Instructions to follow => Narrow the data below down to the lines containing "agent".

Records =>
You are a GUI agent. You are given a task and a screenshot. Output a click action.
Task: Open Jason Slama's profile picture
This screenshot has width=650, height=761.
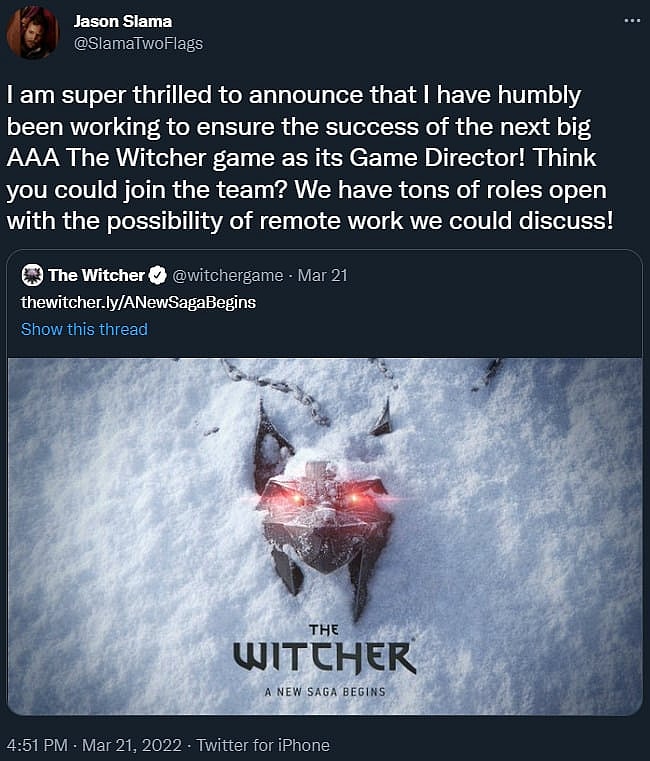(33, 33)
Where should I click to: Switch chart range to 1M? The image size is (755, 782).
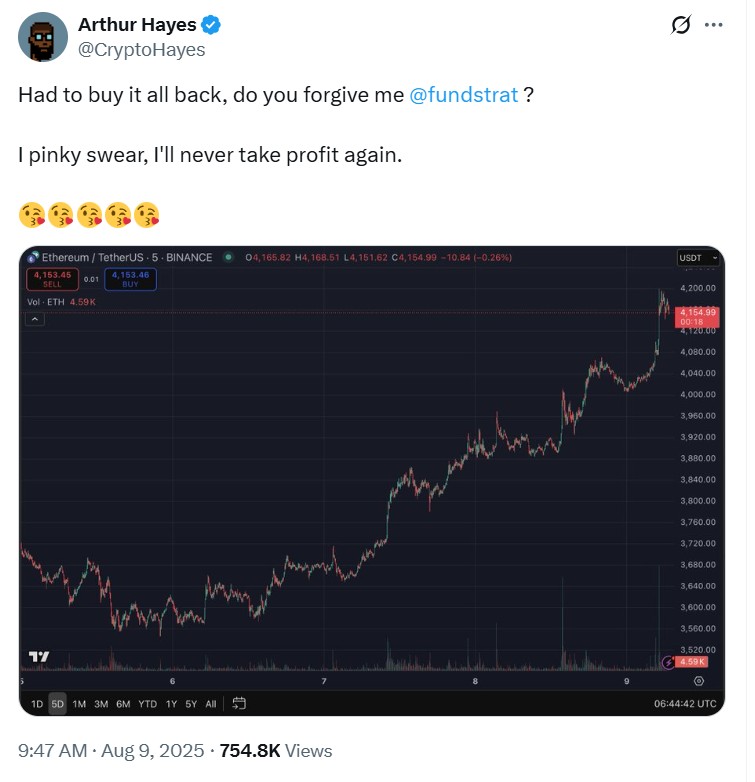(79, 704)
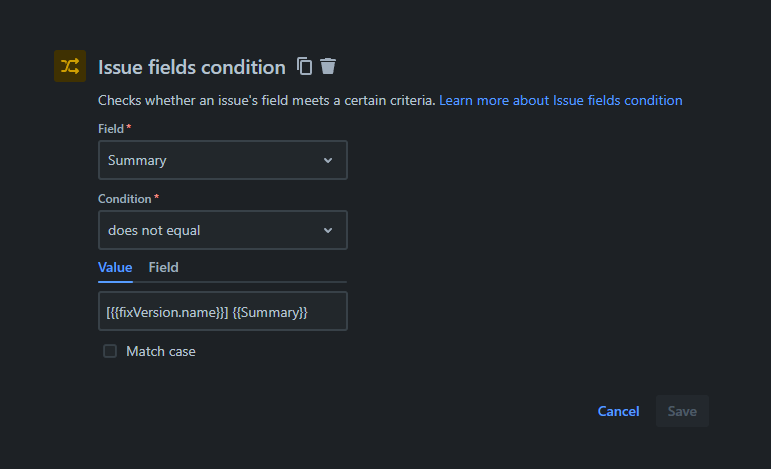Viewport: 771px width, 469px height.
Task: Click the {{Summary}} smart value in input
Action: 270,312
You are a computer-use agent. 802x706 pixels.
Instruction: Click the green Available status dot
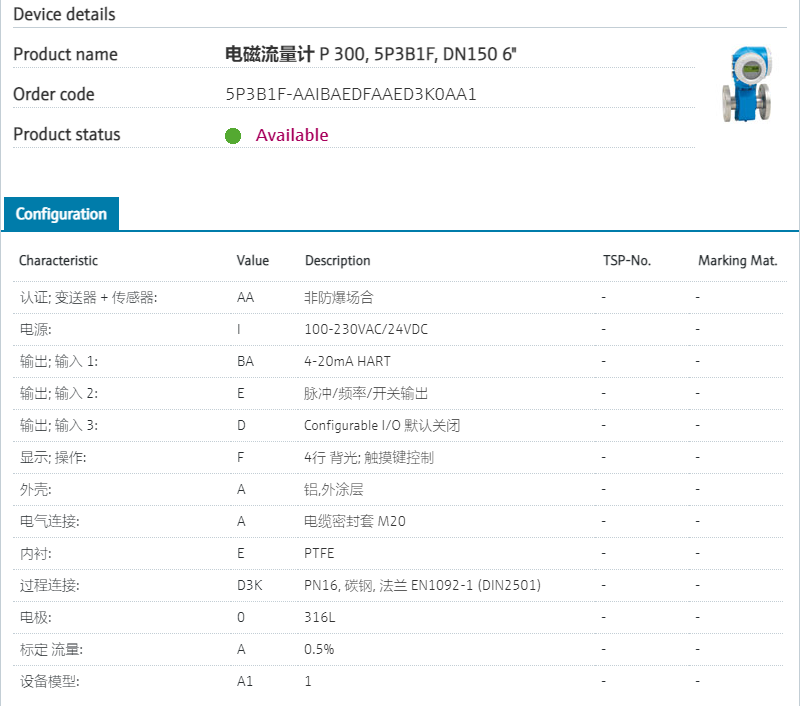coord(233,136)
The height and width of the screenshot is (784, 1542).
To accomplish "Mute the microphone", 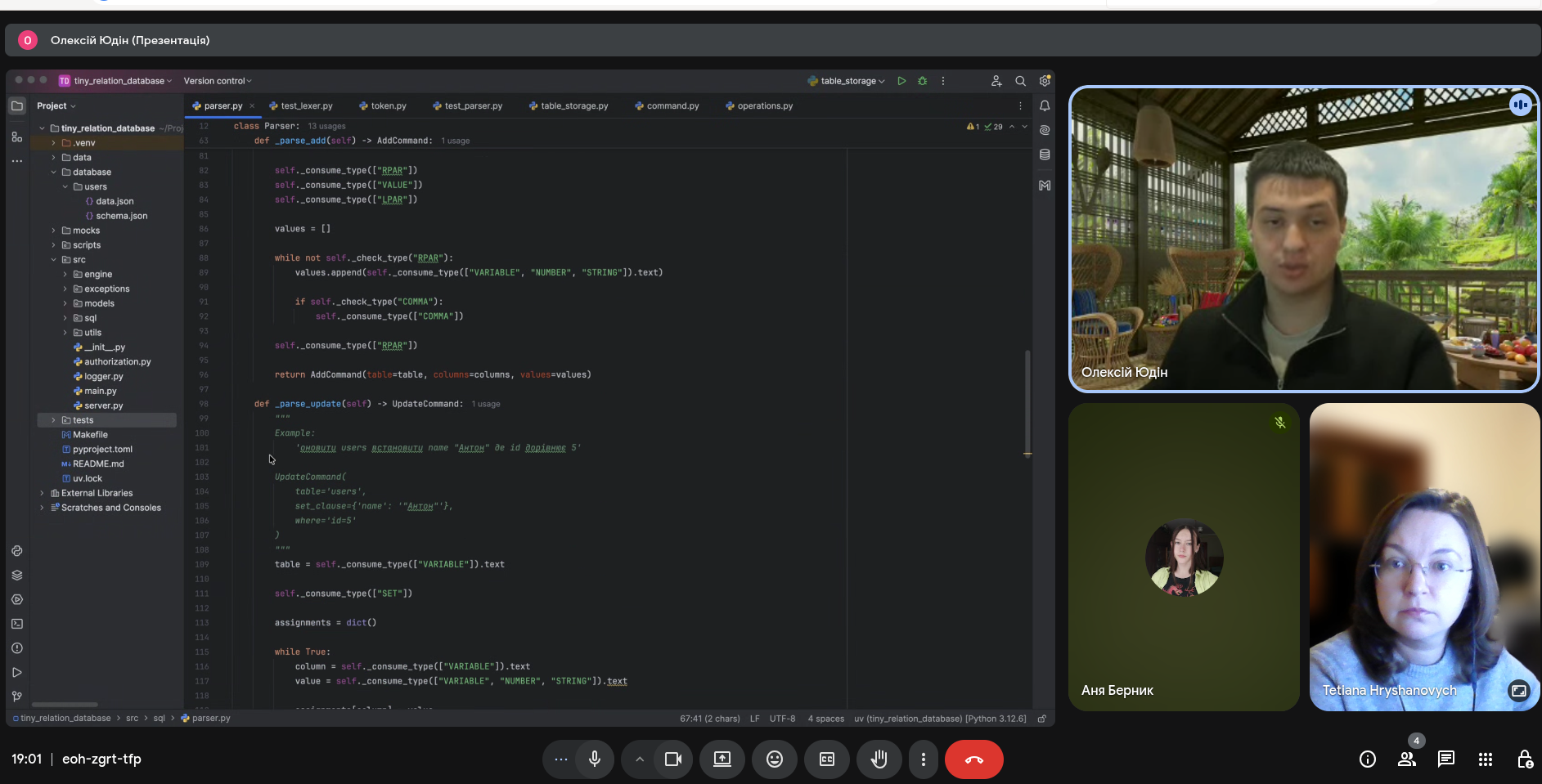I will point(595,759).
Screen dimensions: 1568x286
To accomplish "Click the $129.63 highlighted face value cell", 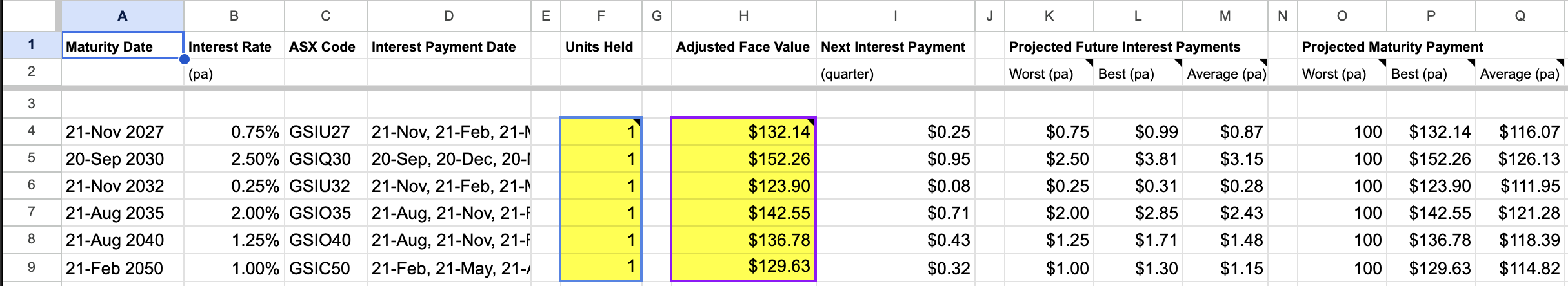I will coord(743,267).
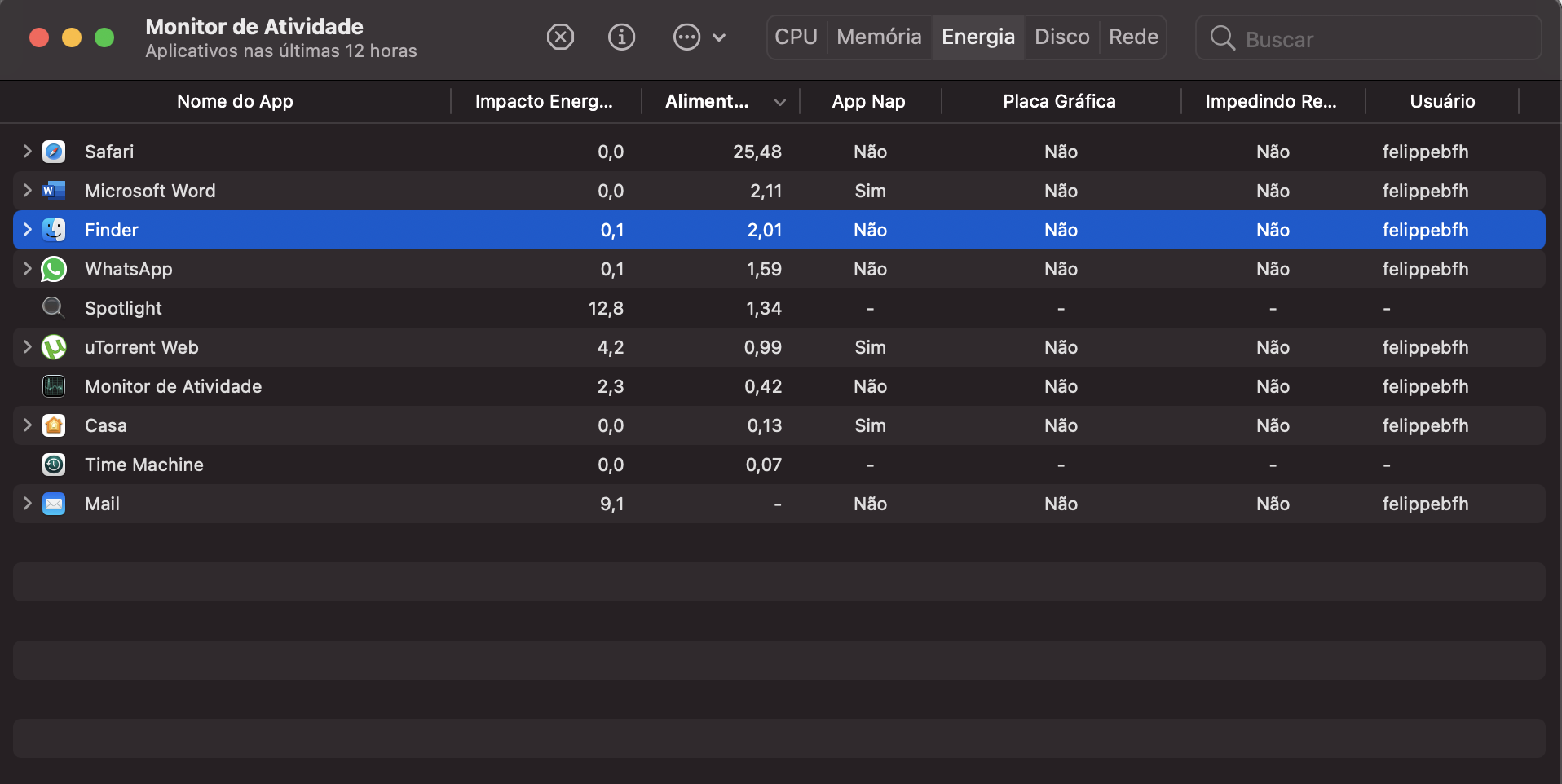Click the stop process (X) toolbar icon

(x=560, y=37)
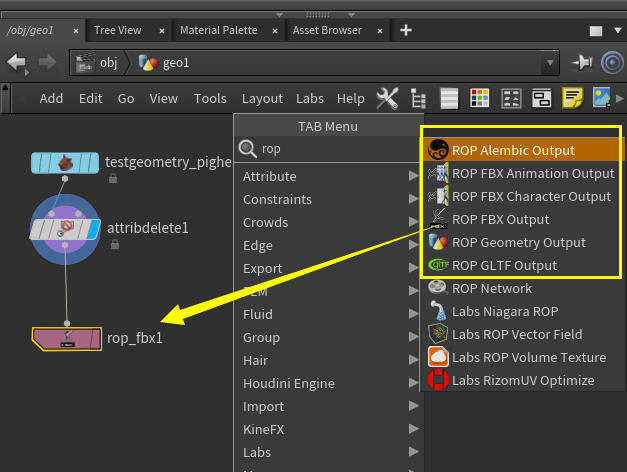This screenshot has width=627, height=472.
Task: Expand the Houdini Engine submenu
Action: click(x=330, y=384)
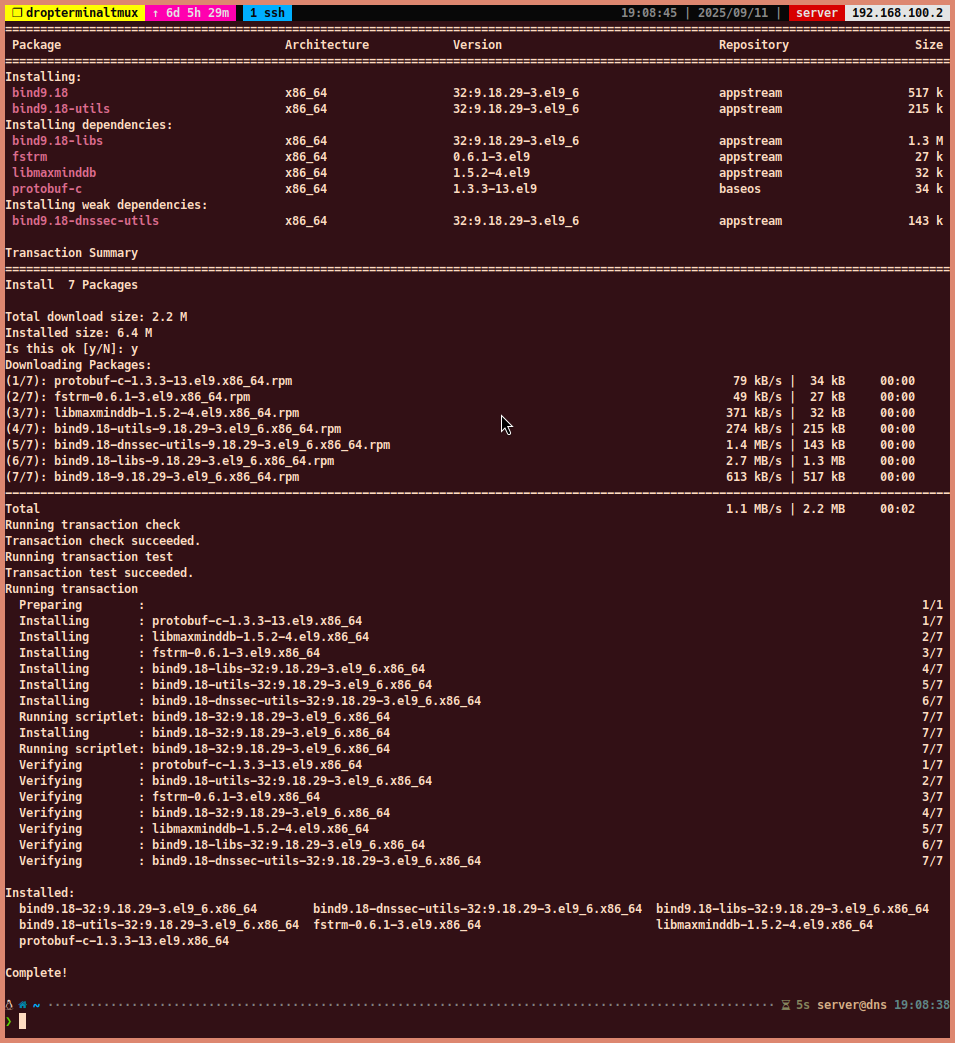Click the 'Repository' column header
Screen dimensions: 955x1043
click(x=753, y=45)
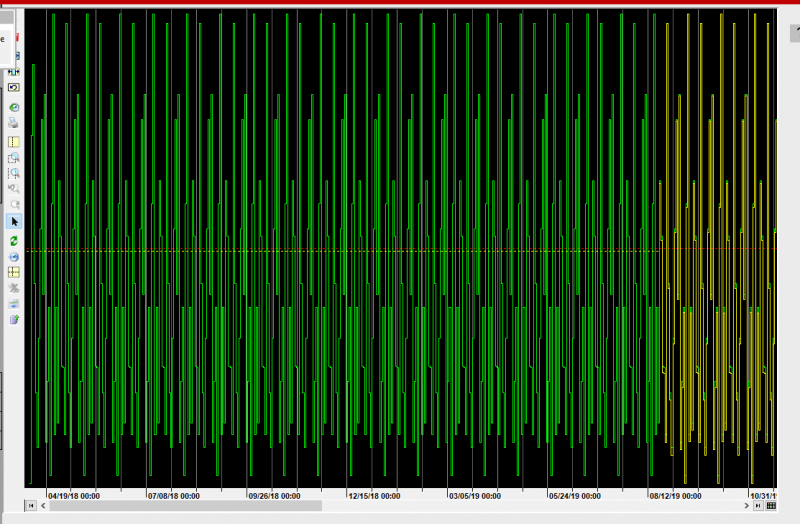800x524 pixels.
Task: Click the undo/revert icon in left toolbar
Action: point(14,88)
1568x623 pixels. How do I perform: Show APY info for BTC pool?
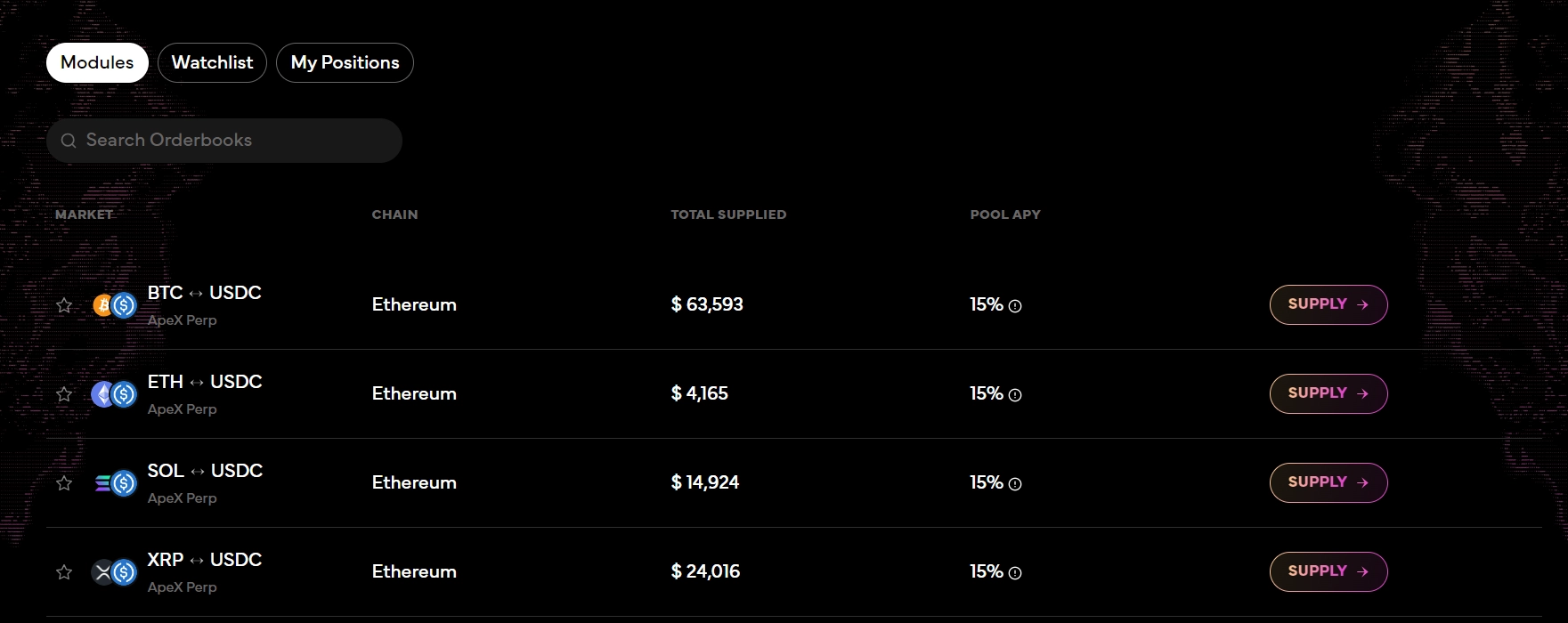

Answer to this problem =>
You are a GUI agent. You are given a task and a screenshot. Output a click action.
You are a computer-use agent. 802x706 pixels.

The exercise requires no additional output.